Sunday, June 12, 2011

Pope says Croatia can promote Catholic values in Europe

Croatia has the responsibility to promote Christian values and the role of the family in education and social life as it prepares to enter the European Union, Pope Benedict XVI said.

In his first public appearance since returning from a pastoral trip to Croatian capital of Zagreb June 4-5, the pope also emphasized the essential role of marriage and marital fidelity in a Europe, which has rising rates of divorce and separations.

The pope spoke warmly of his brief visit to the overwhelmingly Catholic, former Yugoslavian country. One of the trip's highlights was the Croatian church's first National Catholic Family Day June 5. Some 400,000 people attended, including families, clergy and faithful from nearby countries.

Pope Benedict, who has often lamented the decline of Christianity in European society and public life, praised the still-strong Catholic traditions of Croatia, which he said should be encouraged in the rest of the continent.

"In today's Europe," the pope said, "the nations with solid Christian traditions have a special responsibility to defend and promote the role of the family based on marriage, which remains a decisive force in education and in social life."

This is especially true for Croatia, which is set to become part of the European Union later this year, the pope said.

The pope said that while divorce is on the increase in today's society, "fidelity within married couples has itself become a significant form of witness to the love of Christ." This fidelity is the cornerstone of the education of children because "the faith in God who is love is transmitted by the witness of faithful married love, which translates naturally into love for children, the fruit of the union."
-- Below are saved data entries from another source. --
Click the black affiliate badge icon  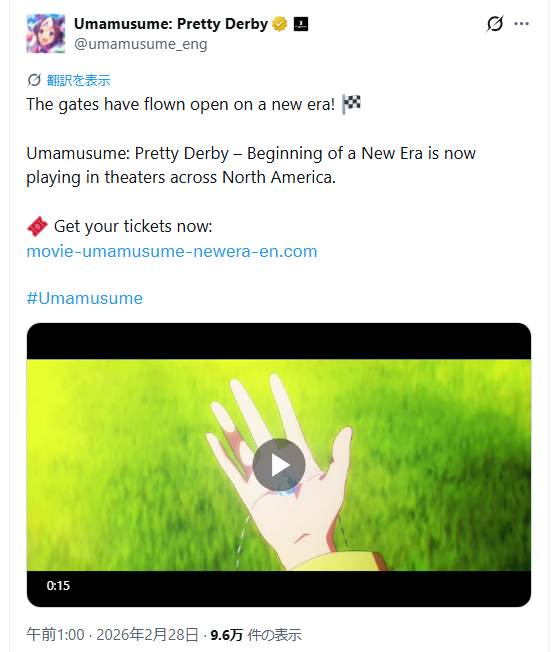[x=301, y=24]
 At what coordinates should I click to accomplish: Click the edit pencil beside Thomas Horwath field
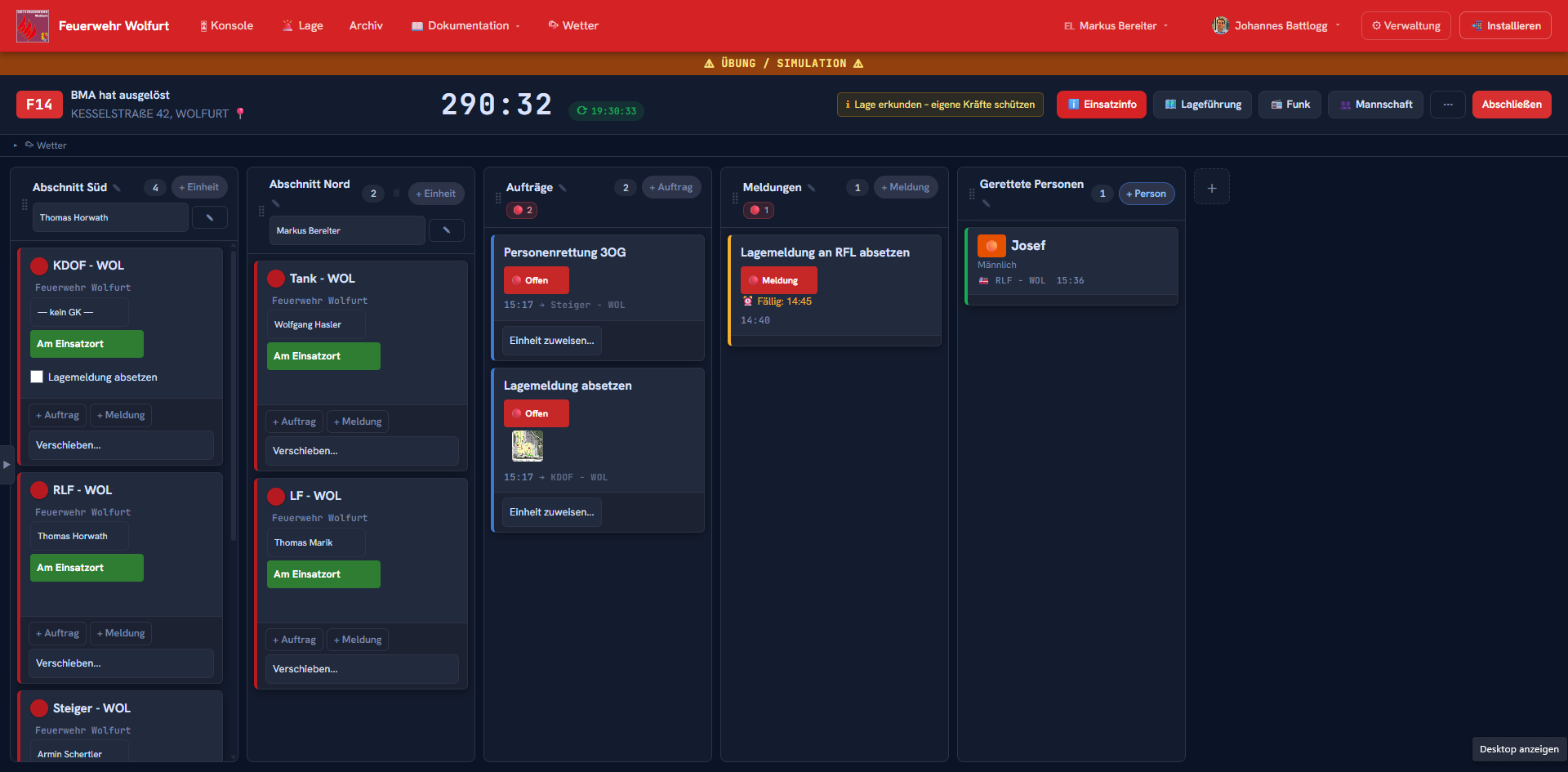coord(210,217)
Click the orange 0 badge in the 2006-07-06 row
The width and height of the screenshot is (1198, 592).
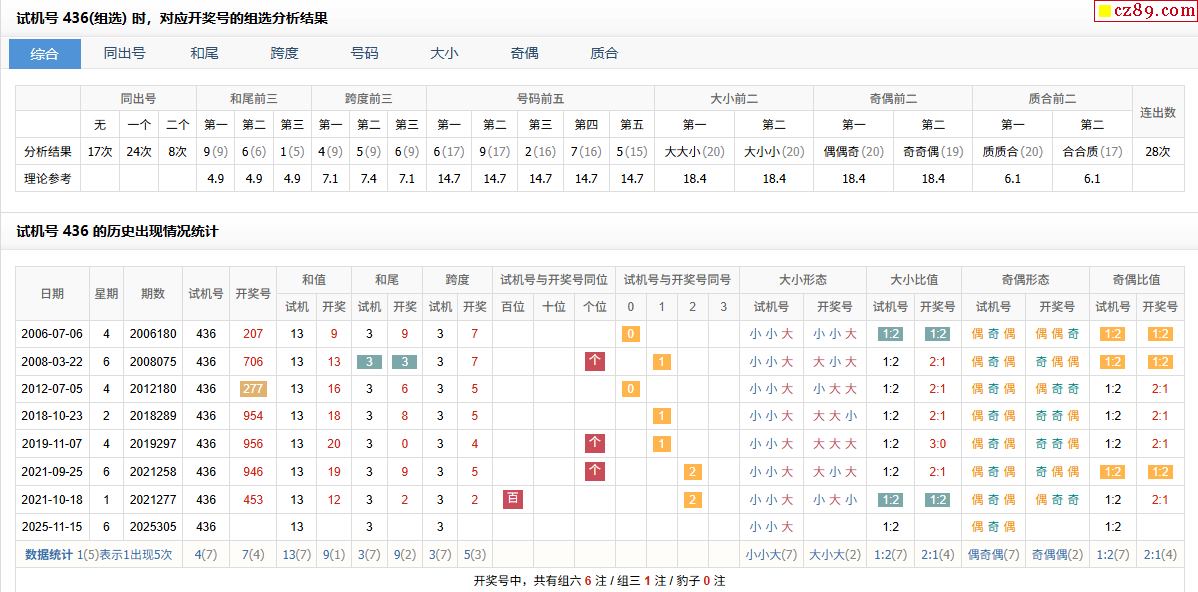[x=630, y=334]
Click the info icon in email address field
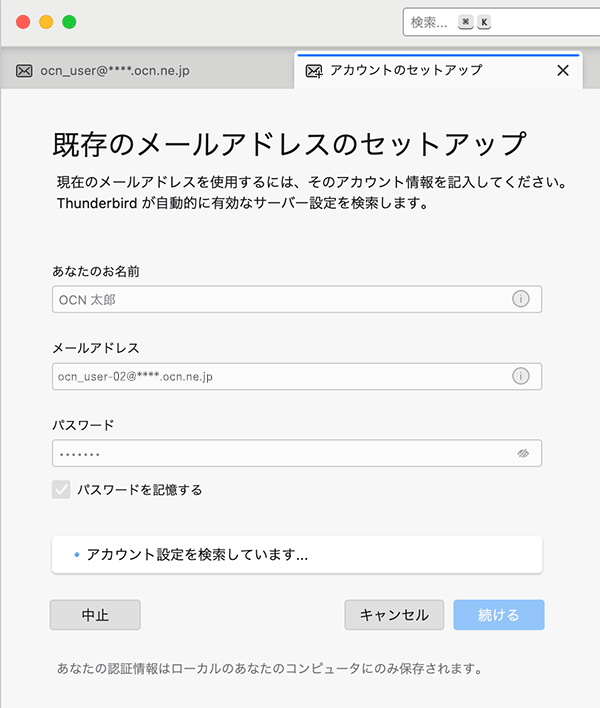Viewport: 600px width, 708px height. pyautogui.click(x=520, y=376)
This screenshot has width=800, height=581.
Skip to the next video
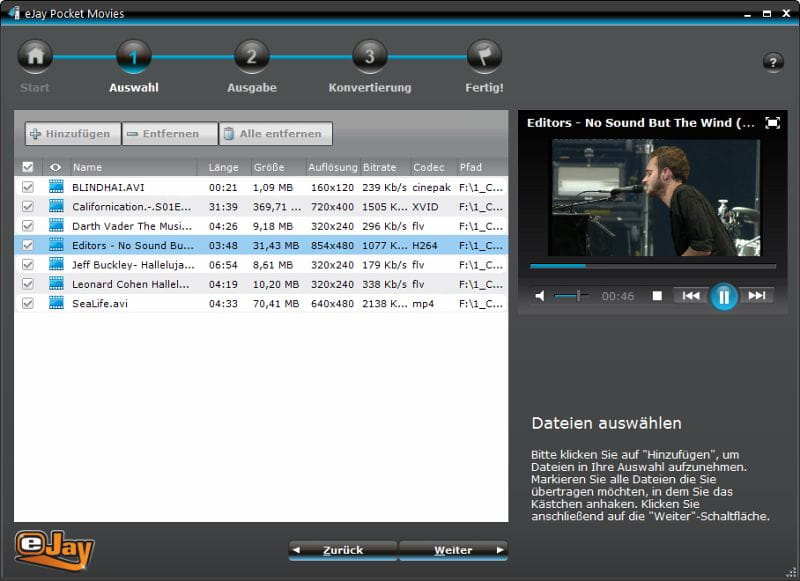coord(759,296)
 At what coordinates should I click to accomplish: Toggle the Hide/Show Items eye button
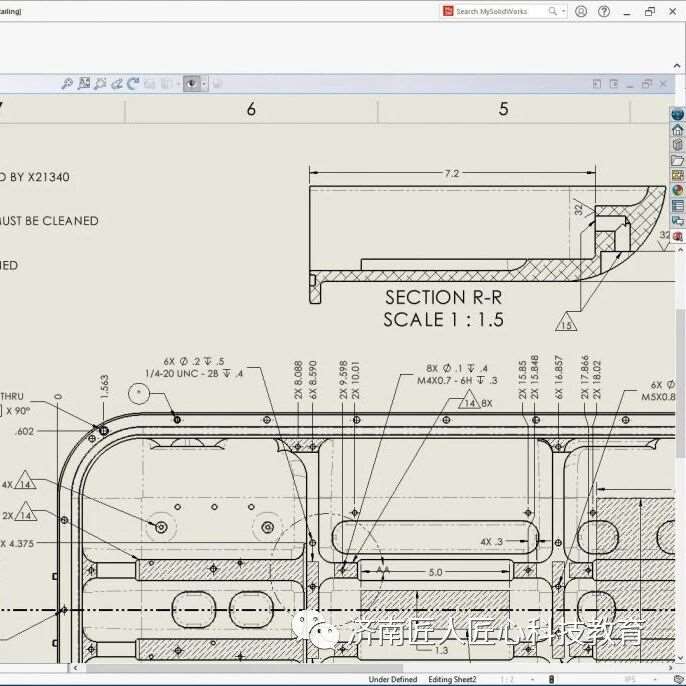pyautogui.click(x=191, y=83)

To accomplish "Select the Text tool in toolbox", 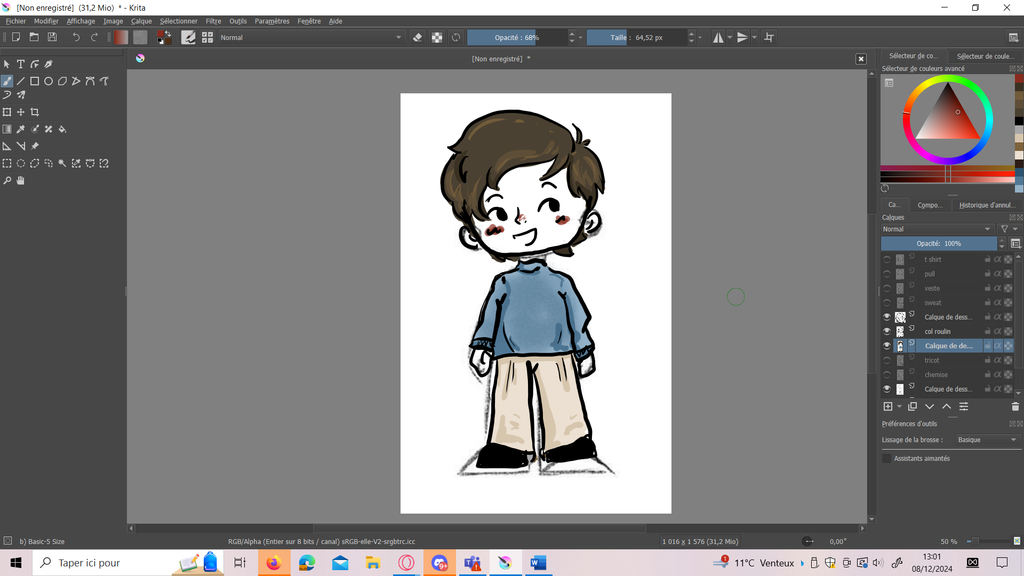I will point(20,64).
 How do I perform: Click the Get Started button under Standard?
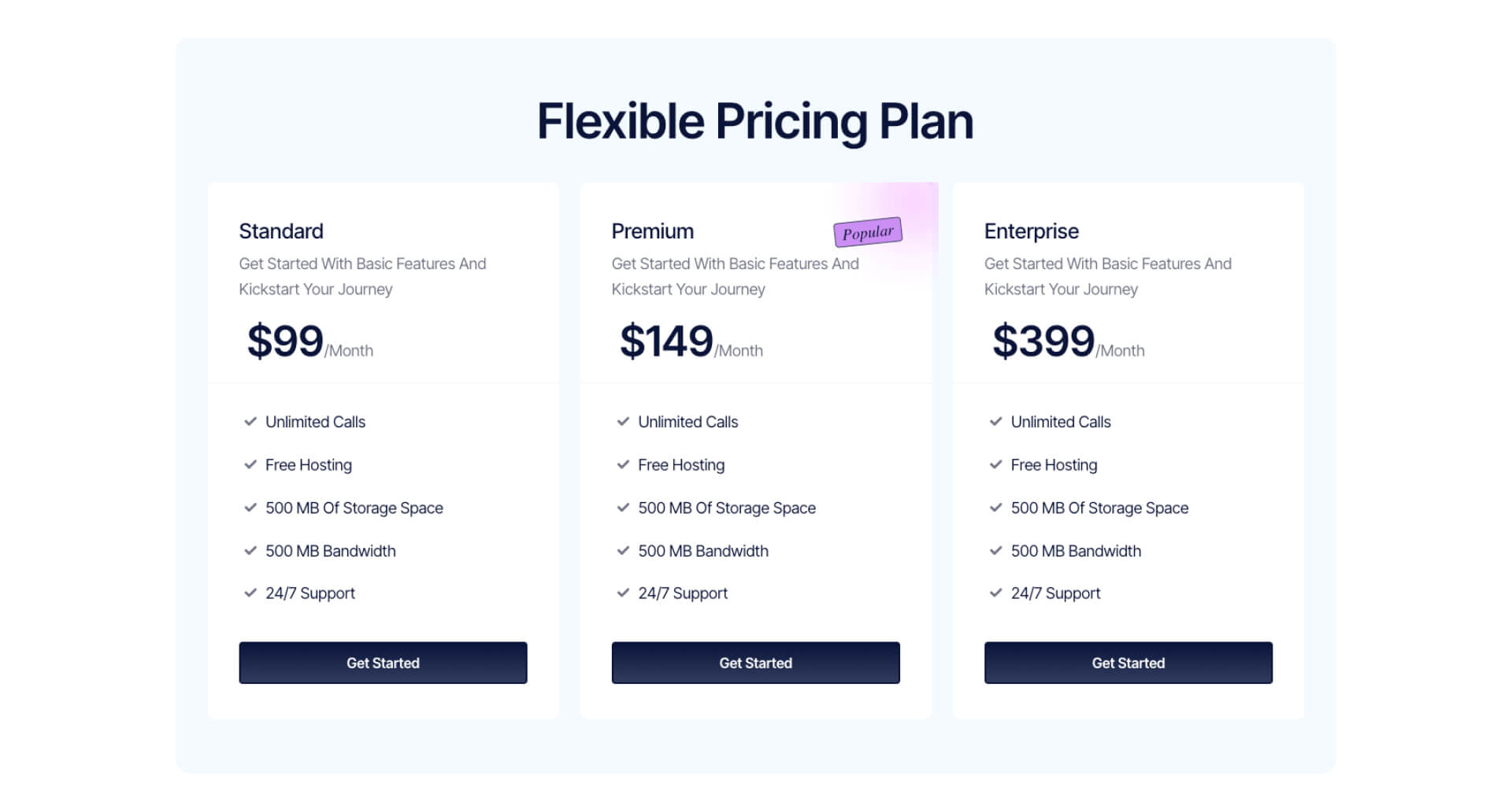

Referring to his meeting with political, business, diplomatic and cultural leaders of Croatia, he again underscored the country's cultural and intellectual heritage, which he said was "inseparable from its history of faith and the vital presence of the church."

Croatia is a country with a "historic and solid Christian tradition" like the rest of Europe, the pope said. That tradition is at the base of a humanistic approach that is the basis of democracy, he said.

As it prepares to become part of the European Union, he said, Croatia can help the continent realize that it "need not be afraid of God, the God of Jesus Christ ... who doesn't take away freedom but gives it and offers a horizon of hope," he said.

He noted his visit to the tomb of a Croatian cardinal, Blessed Alojzije Stepinac, whom he said has "courageously opposed the oppression of Nazism, fascism, and later, the communist regime." He died in 1960 from illness he contracted in prison.

The cardinal, who was beatified by Pope John Paul II, is seen by Croats as a symbol of the church's resistance to communist oppression. His beatification was controversial because some Serbian Orthodox and Jewish groups accused him of being a Nazi sympathizer during World War II.